PATCH: Improvements in shrink_mmap and kswapd

From: Juan J. Quintela (quintela@fi.udc.es)
Date: Sat Jun 17 2000 - 17:45:52 EST


Hi
        this patch makes kswapd use less resources. It should solve
the kswapd eats xx% of my CPU problems. It appears that it improves
IO a bit here. Could people having problems with IO told me if this
patch improves things, I am interested in knowing that it don't makes
things worst never. This patch is stable here. I am finishing the
deferred mmaped pages form file writing patch, that should solve
several other problems.

Reports of success/failure are welcome.
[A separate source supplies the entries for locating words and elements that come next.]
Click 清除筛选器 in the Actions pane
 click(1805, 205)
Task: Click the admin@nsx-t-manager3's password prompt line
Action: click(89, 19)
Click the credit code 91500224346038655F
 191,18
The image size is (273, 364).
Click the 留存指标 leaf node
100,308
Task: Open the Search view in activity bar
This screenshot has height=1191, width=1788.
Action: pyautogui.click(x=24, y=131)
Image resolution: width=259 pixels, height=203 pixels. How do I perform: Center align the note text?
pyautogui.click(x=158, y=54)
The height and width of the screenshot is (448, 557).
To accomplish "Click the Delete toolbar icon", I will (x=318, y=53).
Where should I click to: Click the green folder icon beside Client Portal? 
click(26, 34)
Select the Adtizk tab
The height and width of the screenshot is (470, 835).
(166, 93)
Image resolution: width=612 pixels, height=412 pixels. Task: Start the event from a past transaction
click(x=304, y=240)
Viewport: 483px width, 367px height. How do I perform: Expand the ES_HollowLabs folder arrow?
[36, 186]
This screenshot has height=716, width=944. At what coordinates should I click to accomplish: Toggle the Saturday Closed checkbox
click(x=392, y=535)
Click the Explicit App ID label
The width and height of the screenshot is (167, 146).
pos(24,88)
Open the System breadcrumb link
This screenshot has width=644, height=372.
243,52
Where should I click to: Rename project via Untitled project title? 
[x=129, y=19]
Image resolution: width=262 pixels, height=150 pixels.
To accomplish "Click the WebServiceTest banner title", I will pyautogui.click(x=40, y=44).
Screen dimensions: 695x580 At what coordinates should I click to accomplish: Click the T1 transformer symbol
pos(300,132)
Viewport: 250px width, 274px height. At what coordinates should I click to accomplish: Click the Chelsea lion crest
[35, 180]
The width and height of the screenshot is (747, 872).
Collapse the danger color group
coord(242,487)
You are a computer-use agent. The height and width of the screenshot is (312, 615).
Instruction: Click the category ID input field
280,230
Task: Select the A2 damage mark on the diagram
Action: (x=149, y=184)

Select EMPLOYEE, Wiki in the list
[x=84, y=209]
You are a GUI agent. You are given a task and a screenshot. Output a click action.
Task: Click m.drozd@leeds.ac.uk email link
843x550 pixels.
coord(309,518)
Comments are also welcome.

Later, Juan.

        This patch implements:
- never loops infinitely is shrink_mmap (it walks as maximum once per
  page)
- it changes the nr_dirty logic to max_launder_page logic. We start
  writing async a maximum of max_launder_page (100), and after that
  point we never start more writes for that run of shrink_mmap. If we
  start max_launder_page writes, we wait at the end of the function if
  possible (i.e __gfp_mask let do that).
- It checks that there is some zone with need of pages before continue
  with the loop. If there is no pages, stop walking the LRU.
- I have got the patch from Roger Larson for the memory pressure and
  have partially re implemented/increasing it.
- kswapd rewrite in similar way that Roger Larson one.
- added the function memory_pressure that returns 1 if there is
  memory_pressure and 0 if there is no pressure.
- I have got Manfred patch to use test_and_test_and_clear_bit
  optimization in ClearPageReferenced.
- Added ClearPageDirty(page) to __remove_inode_pages to solve the
  ramfs problems.
- Added __lru_cache_del and __lru_cache_add and use them in
  shrink_mmap.
- Makes a cleanup of several cruft in shirk_mmap.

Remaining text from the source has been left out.